【004 飴 -CANDY- 】(九龍妖魔學園紀/主&阿門)



 目の前で眠っているこの物体は一体何なのだろう?


 《生徒会》活動を開始する為に生徒会室の扉を開けた阿門の視界に真っ先に入ったのは、ソファーの上で眠っている人影。
 生徒会室は役員と執行委員以外は鍵を持っておらず、一般生徒は立ち入り禁止の区画となっている。
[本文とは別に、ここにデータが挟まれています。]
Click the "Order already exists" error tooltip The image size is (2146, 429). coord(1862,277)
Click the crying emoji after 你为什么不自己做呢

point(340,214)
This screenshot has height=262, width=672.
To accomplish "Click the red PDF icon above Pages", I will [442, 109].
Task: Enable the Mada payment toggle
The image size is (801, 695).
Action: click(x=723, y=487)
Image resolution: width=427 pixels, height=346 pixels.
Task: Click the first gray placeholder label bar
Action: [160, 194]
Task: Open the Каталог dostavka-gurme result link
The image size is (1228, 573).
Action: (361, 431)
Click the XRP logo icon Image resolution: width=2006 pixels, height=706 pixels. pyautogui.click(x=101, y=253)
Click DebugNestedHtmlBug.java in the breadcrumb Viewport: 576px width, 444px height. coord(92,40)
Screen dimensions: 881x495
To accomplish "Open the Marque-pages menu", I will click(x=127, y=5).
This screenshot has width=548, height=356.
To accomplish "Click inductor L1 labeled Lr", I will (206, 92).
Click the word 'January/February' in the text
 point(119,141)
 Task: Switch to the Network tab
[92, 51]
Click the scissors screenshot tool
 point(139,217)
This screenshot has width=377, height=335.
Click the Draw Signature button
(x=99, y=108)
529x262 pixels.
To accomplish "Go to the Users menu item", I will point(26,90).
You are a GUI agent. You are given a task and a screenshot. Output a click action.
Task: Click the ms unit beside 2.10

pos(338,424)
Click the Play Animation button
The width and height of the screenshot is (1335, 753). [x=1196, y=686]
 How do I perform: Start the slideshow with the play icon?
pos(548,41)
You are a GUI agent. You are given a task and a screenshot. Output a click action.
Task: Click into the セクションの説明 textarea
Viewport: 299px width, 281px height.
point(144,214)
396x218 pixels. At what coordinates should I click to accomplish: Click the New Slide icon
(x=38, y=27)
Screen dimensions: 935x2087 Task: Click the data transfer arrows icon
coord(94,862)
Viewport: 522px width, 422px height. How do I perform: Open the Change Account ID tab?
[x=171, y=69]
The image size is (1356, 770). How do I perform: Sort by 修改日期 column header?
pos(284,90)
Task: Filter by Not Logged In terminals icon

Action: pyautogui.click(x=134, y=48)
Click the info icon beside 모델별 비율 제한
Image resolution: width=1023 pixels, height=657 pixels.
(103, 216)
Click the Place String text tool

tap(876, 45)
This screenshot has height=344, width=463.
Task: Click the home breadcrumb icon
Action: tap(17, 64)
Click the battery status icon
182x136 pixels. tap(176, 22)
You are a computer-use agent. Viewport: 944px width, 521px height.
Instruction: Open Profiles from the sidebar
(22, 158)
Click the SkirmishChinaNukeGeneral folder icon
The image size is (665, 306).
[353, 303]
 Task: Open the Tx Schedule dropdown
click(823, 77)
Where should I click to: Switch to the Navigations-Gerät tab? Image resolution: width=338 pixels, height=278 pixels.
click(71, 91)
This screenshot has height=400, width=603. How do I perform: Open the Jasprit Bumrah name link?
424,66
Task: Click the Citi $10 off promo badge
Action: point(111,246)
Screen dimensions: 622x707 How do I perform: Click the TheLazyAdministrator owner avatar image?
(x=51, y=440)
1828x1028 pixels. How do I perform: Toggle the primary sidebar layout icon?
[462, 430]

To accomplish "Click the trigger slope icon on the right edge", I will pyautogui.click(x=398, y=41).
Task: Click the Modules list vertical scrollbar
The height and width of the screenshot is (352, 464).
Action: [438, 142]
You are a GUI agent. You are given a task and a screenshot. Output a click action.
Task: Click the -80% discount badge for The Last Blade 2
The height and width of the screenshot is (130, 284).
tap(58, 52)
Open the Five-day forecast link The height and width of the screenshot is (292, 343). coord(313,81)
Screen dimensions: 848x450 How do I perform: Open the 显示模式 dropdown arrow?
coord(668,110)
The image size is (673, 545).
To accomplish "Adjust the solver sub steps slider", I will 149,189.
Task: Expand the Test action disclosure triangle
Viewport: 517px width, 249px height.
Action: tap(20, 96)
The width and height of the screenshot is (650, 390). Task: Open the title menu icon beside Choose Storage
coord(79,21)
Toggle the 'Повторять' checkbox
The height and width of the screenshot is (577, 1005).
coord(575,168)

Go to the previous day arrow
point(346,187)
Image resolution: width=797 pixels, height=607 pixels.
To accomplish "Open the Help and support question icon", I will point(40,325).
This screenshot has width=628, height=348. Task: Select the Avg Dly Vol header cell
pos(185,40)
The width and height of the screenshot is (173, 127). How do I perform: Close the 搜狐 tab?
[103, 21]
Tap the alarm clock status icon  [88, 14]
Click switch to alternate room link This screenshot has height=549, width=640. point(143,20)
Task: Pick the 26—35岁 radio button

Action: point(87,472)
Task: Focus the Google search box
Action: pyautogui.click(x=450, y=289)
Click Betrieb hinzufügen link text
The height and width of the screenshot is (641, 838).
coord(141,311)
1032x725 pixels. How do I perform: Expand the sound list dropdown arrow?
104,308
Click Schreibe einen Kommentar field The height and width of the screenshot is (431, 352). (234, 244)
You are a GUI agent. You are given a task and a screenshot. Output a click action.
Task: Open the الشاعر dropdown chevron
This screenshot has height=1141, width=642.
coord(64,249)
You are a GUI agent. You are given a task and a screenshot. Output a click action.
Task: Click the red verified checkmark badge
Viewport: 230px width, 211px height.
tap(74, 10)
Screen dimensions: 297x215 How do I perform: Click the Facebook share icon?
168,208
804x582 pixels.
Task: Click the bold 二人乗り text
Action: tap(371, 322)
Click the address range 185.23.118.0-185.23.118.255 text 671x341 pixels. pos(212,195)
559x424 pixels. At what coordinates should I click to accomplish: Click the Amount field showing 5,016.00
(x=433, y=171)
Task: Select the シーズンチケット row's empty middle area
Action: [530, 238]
それにも関わらずこの侵入者は生徒会室に入った上に、ソファーで眠っているのであった。
 阿門がその不届き者の正体を確かめ、起こそうと近寄ろうとすると同時に、声が漏れてきた。

「うん、皆守・・・もうカレーは勘弁・・・」

 意味不明の寝言を呟きながら、穏やかな寝息を立てて眠っているその不届き者の顔に阿門は見覚えがあった。
 3−Cに転入してきた《転校生》。転入初日から、禁止されている墓地に忍び込み、學園に隠された《墓》を荒らそうとした者。それが何故、こんな時間にこのような場所で眠っているのだろうか。
 当の本人が眠っているのに、理由を詮索しても意味が無い。それよりも起こしてこの部屋から出すことが先決だと判断した阿門は眠っている《転校生》を起こそうとして手を差し伸べたその瞬間だった。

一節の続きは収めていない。